Work required: Please output the lines from the one with "Matériel (712, 95)" through the end of the data exactly as written, omitting all pictures.

Records:

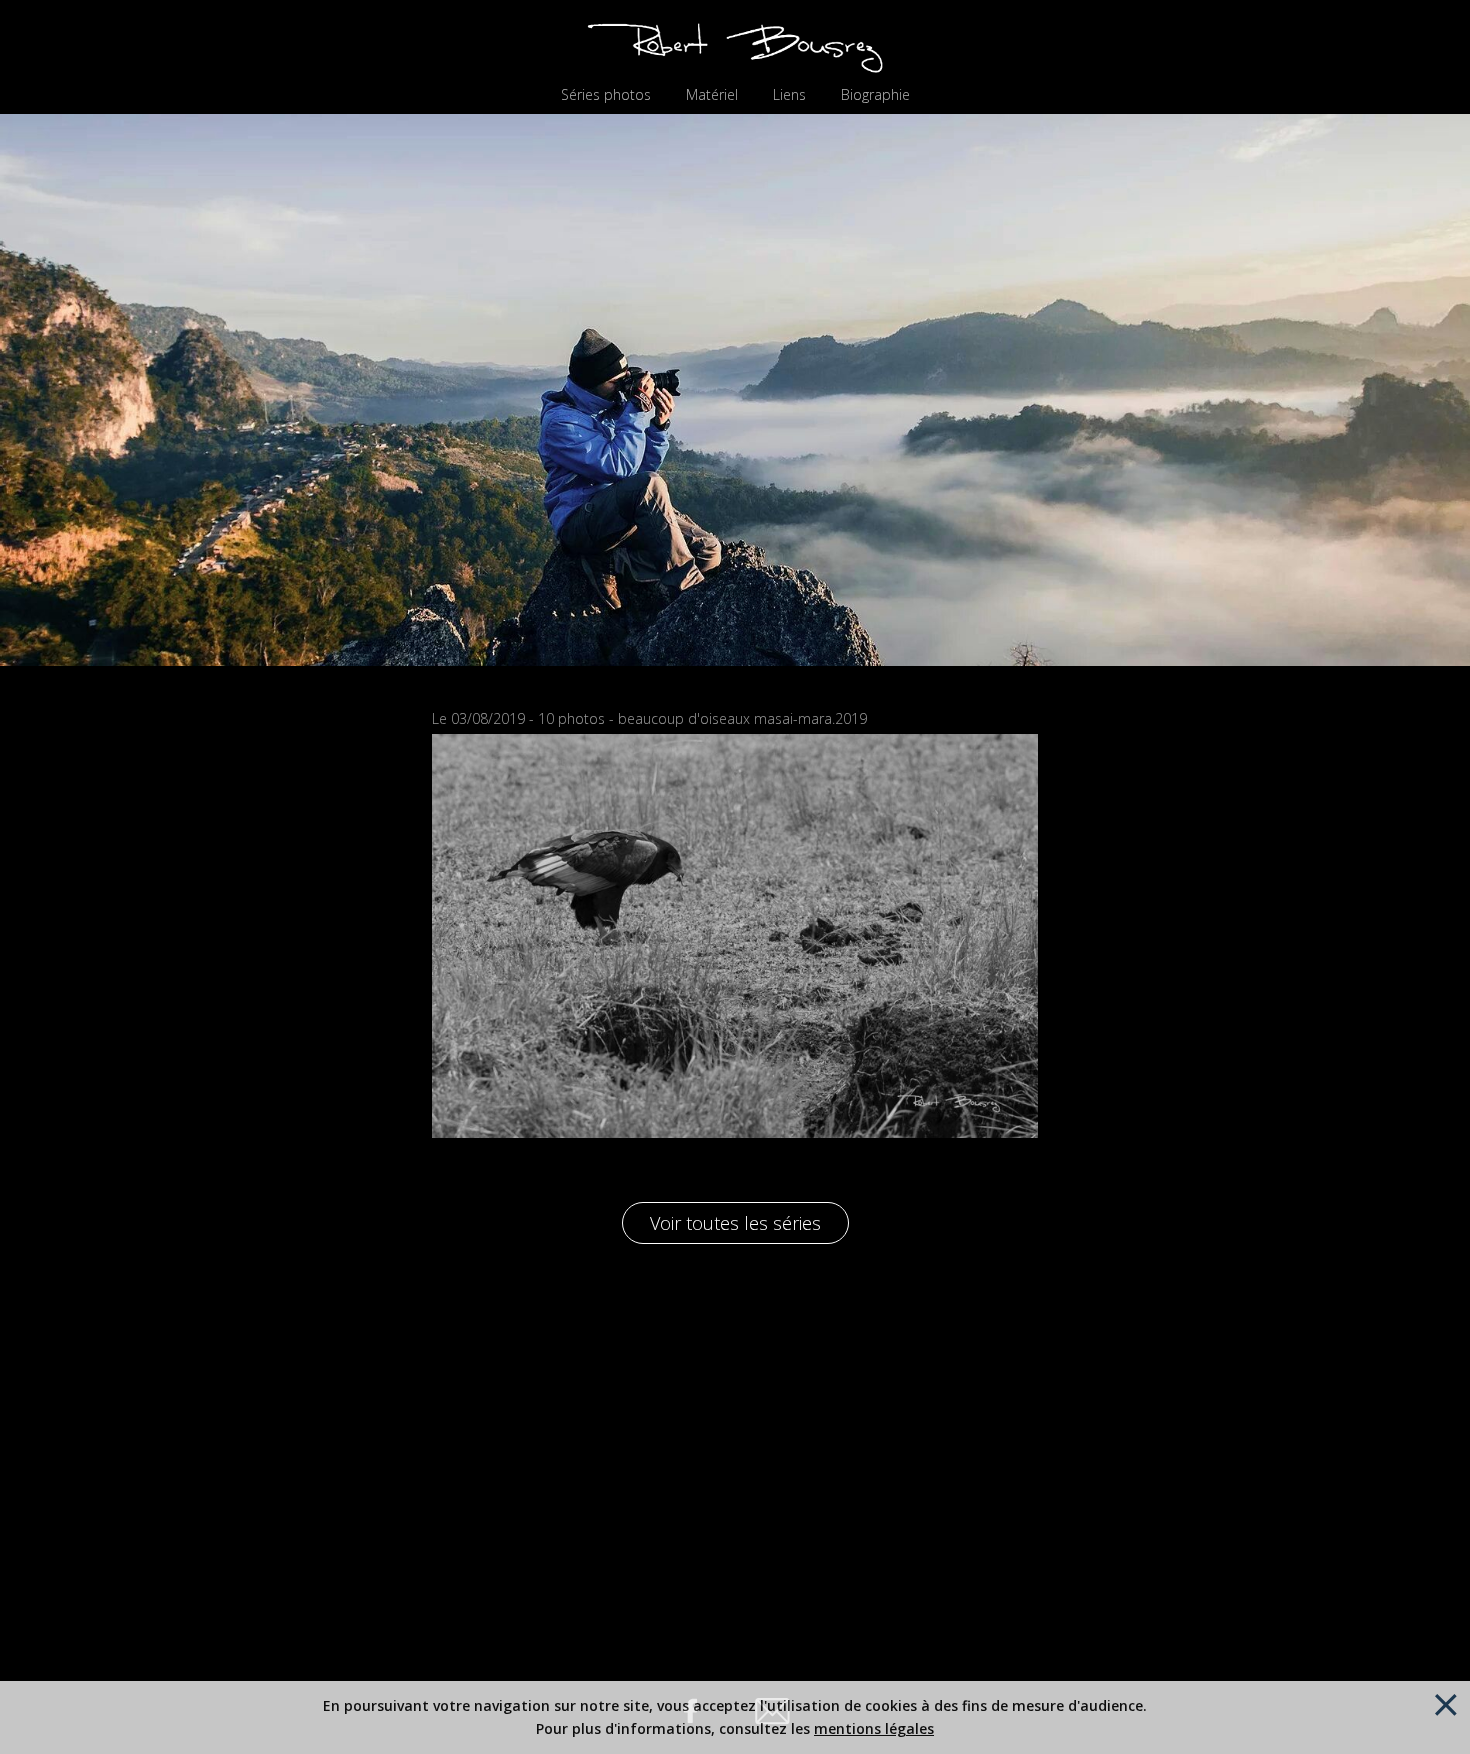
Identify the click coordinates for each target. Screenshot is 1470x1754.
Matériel (712, 95)
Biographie (875, 95)
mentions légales (874, 1728)
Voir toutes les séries (735, 1223)
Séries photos (606, 95)
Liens (789, 95)
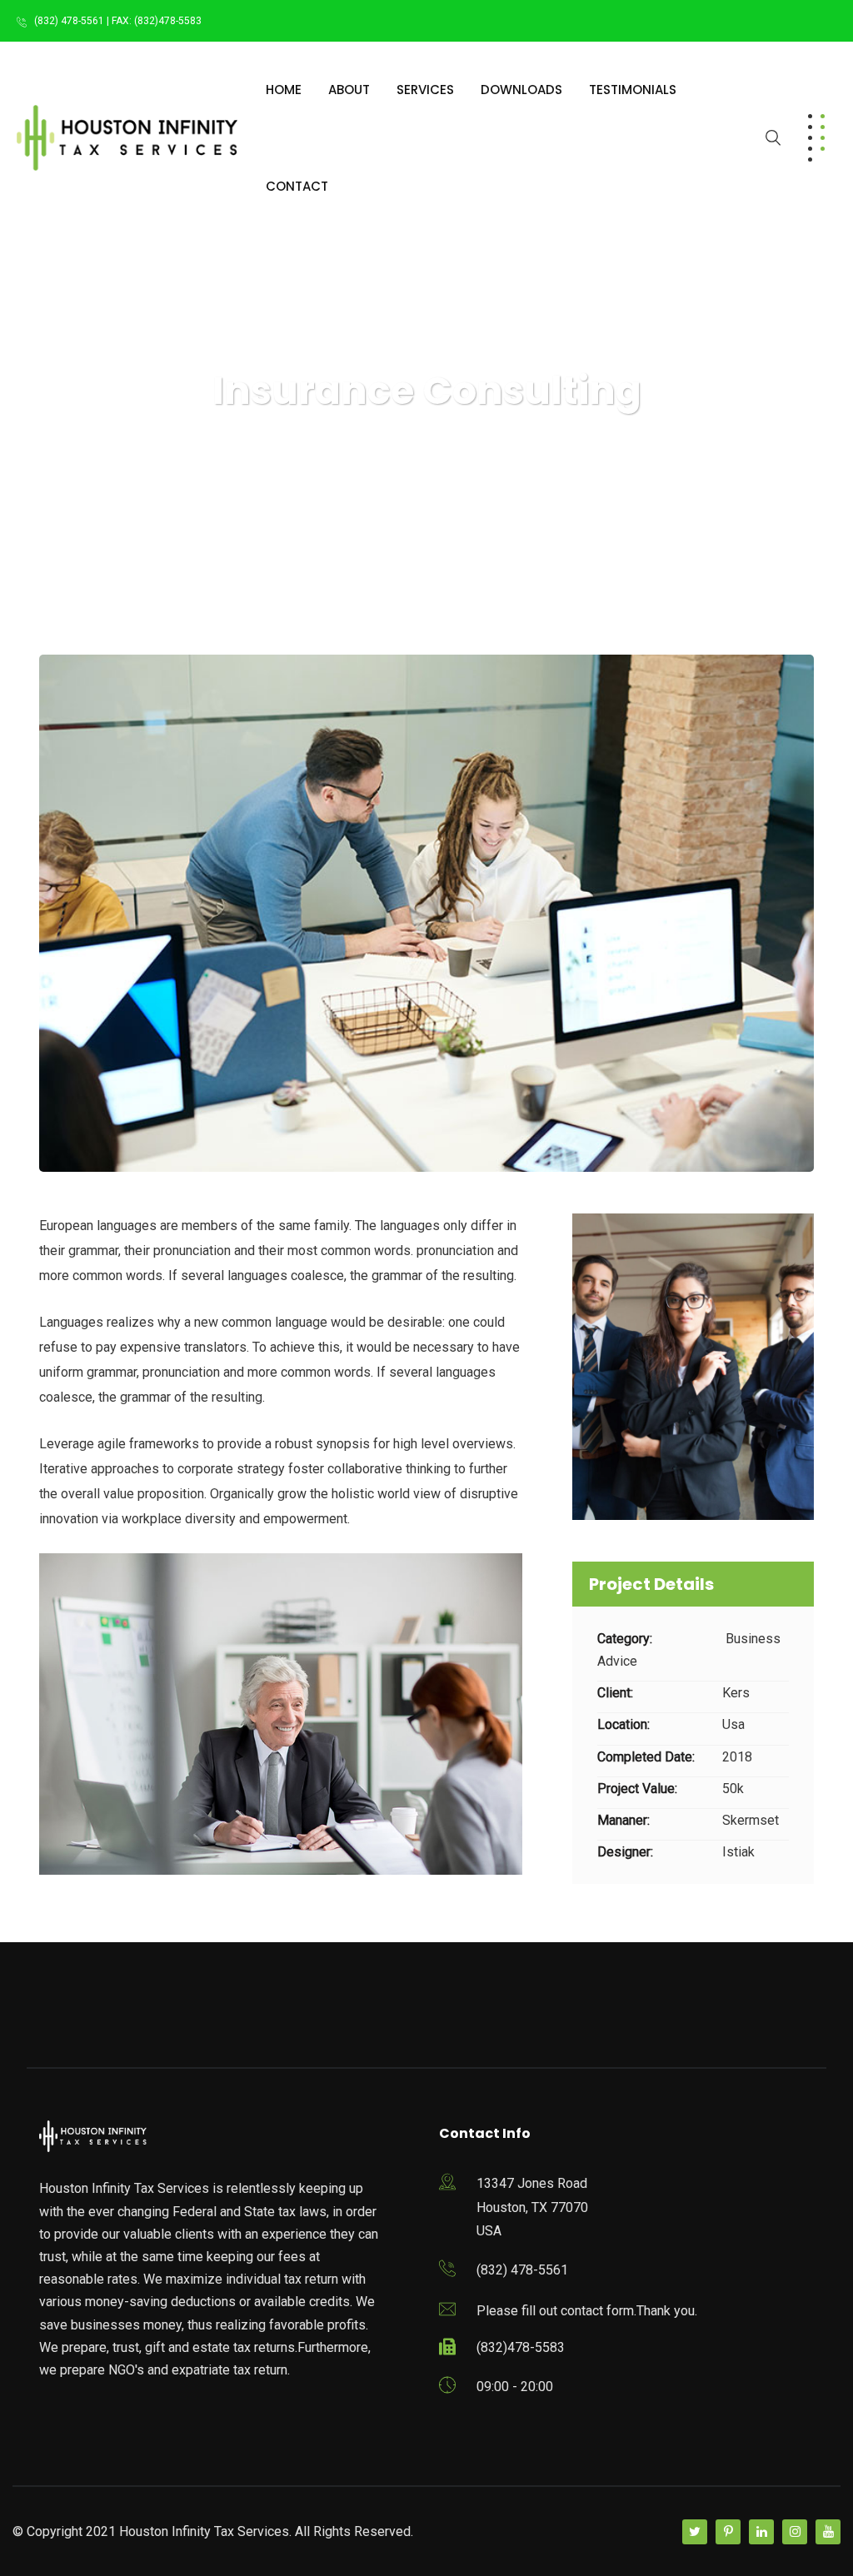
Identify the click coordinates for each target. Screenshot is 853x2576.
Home (284, 89)
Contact (297, 186)
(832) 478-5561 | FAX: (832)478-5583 (118, 21)
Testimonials (632, 89)
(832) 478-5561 (522, 2270)
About (349, 89)
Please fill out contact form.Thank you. (586, 2311)
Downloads (521, 89)
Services (425, 89)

Written response:
Matériel (712, 95)
Biographie (875, 95)
mentions légales (874, 1728)
Voir toutes les séries (735, 1223)
Séries photos (606, 95)
Liens (789, 95)
Identify the click coordinates for each target. Screenshot is 853x2576.
Home (284, 89)
Contact (297, 186)
(832) 478-5561 | FAX: (832)478-5583 (118, 21)
Testimonials (632, 89)
(832) 478-5561 (522, 2270)
About (349, 89)
Please fill out contact form.Thank you. (586, 2311)
Downloads (521, 89)
Services (425, 89)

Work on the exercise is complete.